## April 12, 2008

at
Saturday, April 12, 2008
Labels:
Computer Science,
Lisp,
Project Euler,
Python
Posted by
Billy

Project Euler is a website that contains a series of challenging mathematical and computer science problems. The problems are a great way to strengthen your mind and learn how to program. Plus, they’re fun! Though I would like to solve all the problems, I plan on working on them in my spare time.

Problem 1

If we list all the natural numbers below 10 that are multiples of 3 or 5, we get 3, 5, 6 and 9. The sum of these multiples is 23.

Find the sum of all the multiples of 3 or 5 below 1000.

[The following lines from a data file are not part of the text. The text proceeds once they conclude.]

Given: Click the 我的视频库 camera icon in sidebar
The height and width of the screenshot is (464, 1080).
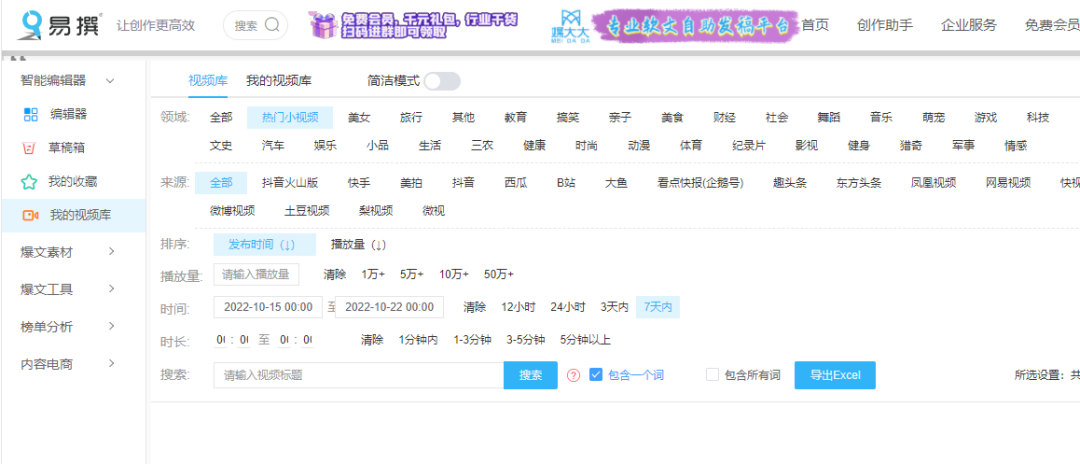Looking at the screenshot, I should tap(30, 215).
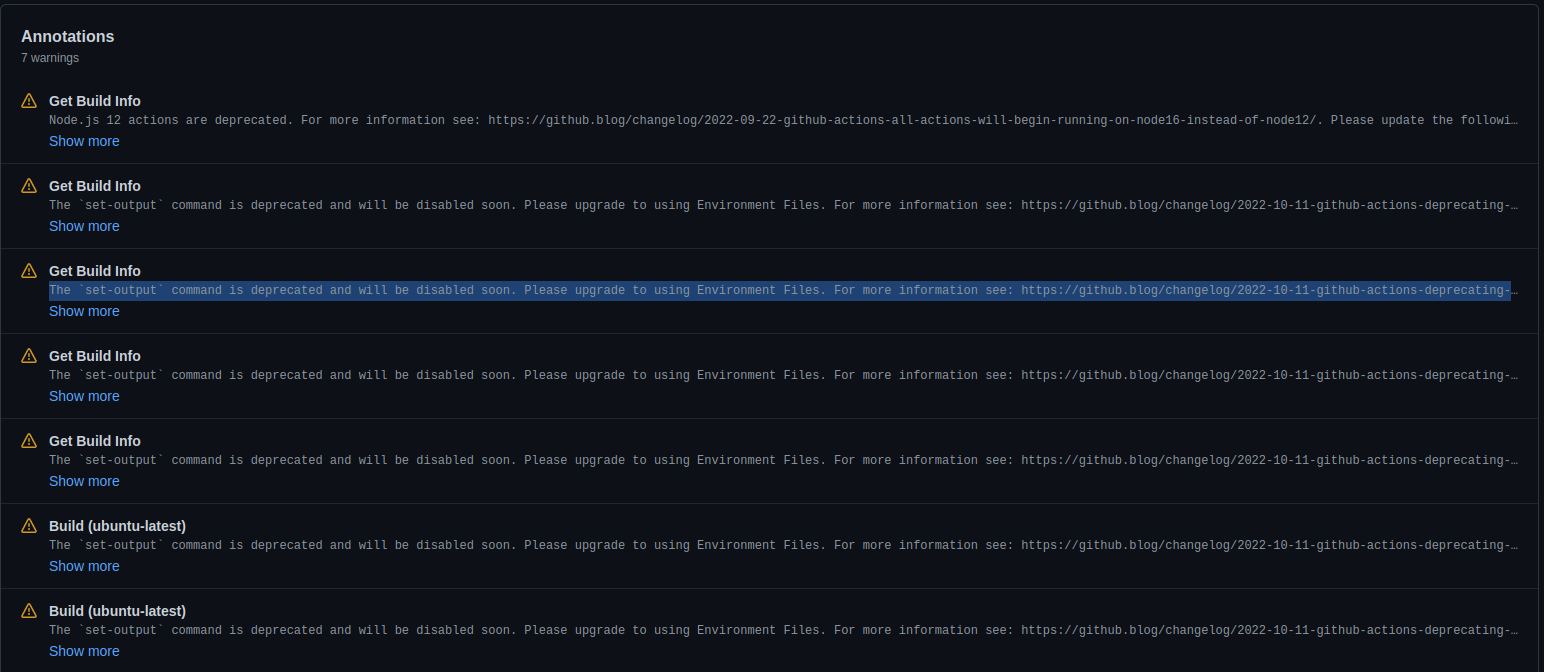Click the warning triangle beside fifth Get Build Info
The image size is (1544, 672).
tap(28, 440)
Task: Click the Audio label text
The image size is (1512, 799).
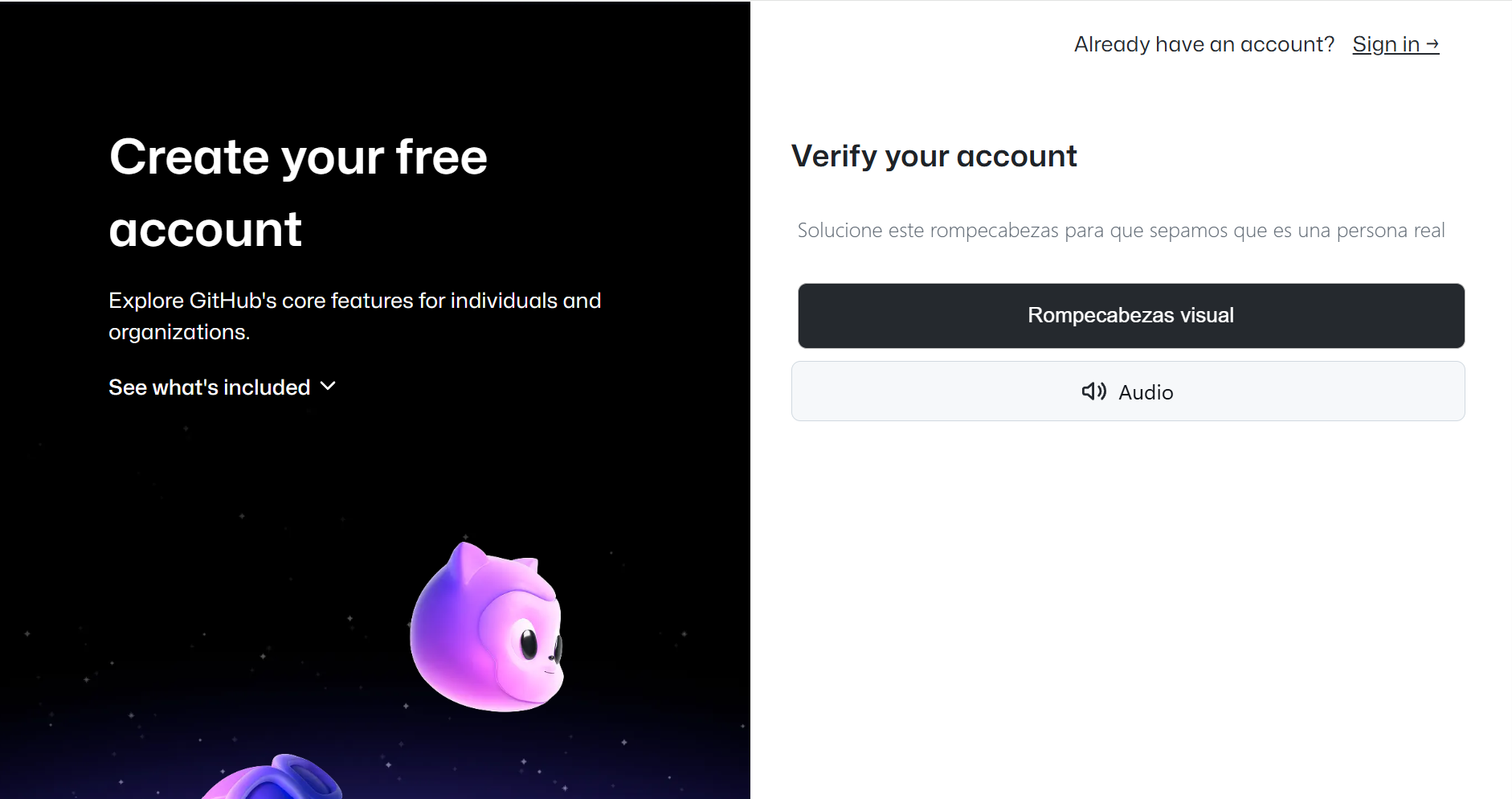Action: click(1146, 392)
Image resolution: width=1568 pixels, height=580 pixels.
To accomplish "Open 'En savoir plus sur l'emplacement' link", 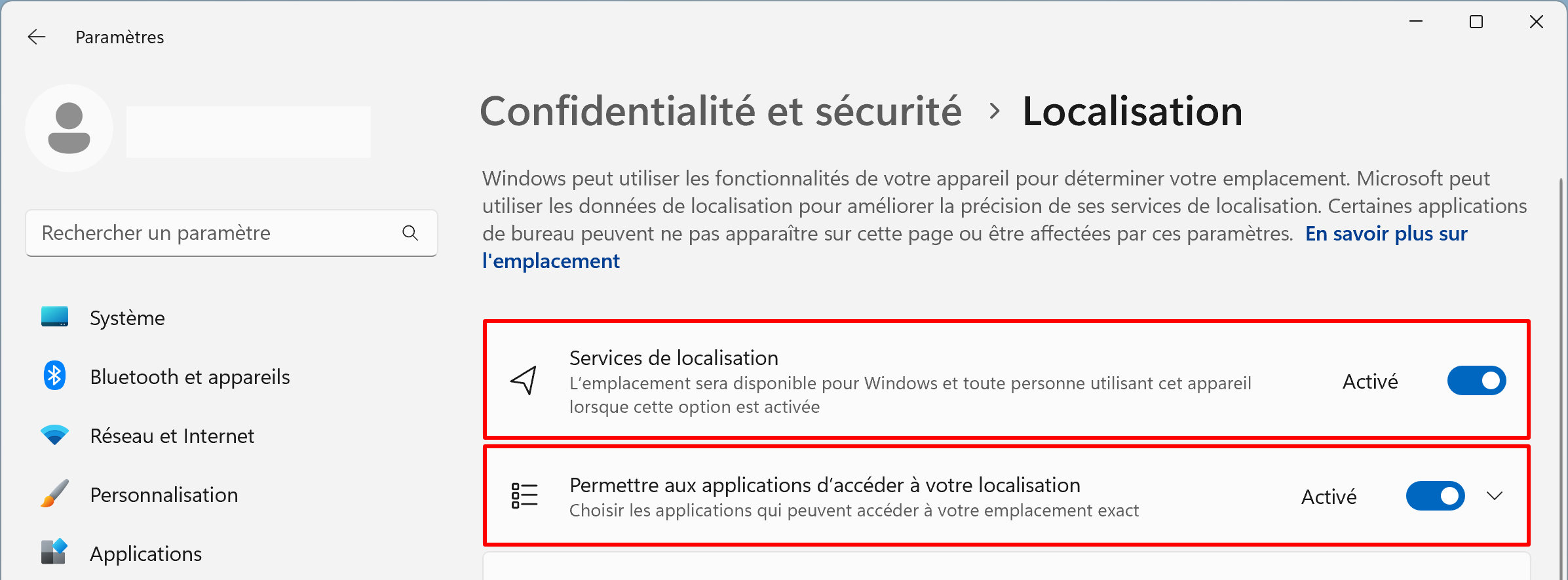I will (975, 247).
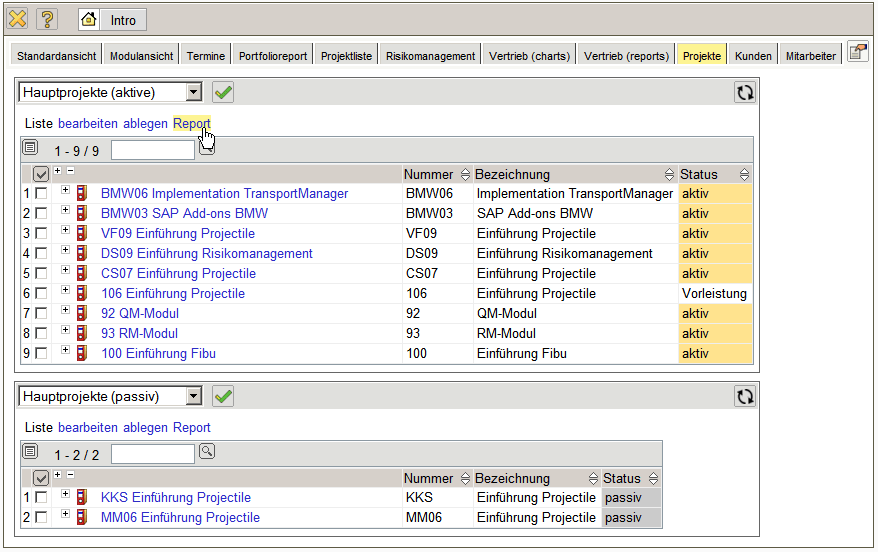Select the checkbox for row 92 QM-Modul

click(x=41, y=314)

The most practical solution is the simple brute force method.

In Common Lisp:

(defun problem-1 ()

(loop for i from 3 to 999 when (or (zerop (mod i 3))

(zerop (mod i 5)))

sum i))

In Python:

def problem1():

sum = 0

for i in range(3, 1000):

if i%3 == 0 or i%5 == 0:

sum += i

return sum

But is there a more efficient way? Of course! Let’s look at the sum of multiples of 3 that are less than 1000:

3+6+9+12…+999 = 3*(1+2+3+4+…333)

If we realize that 1+2+3+…x = (x*(x+1))/2, the above equation can be written as

3*((999/3)*((999/3)+1))/2

Now we can make the above equation into a function fn(n), and the answer will be fn(3) + fn(5) – fn(15). We need to subtract multiples of 15 because the lowest common denominator of 3 and 5 is 15. No looping is required, so this solution is more efficient.

In Common Lisp:

(defun sum-div-by (num)

(let* ((max 999) (x (floor (/ max num))))

(/ (* num (* x (+ x 1)))

2)))

(defun problem-1v2 ()

(- (+ (sum-div-by 3) (sum-div-by 5)) (sum-div-by 15)))

In Python:

def sumDivBy(num):

top = 999

x = top / num

return num*(x*(x+1))/2

def problem1v2():

return sumDivBy(3) + sumDivBy(5) - sumDivBy(15)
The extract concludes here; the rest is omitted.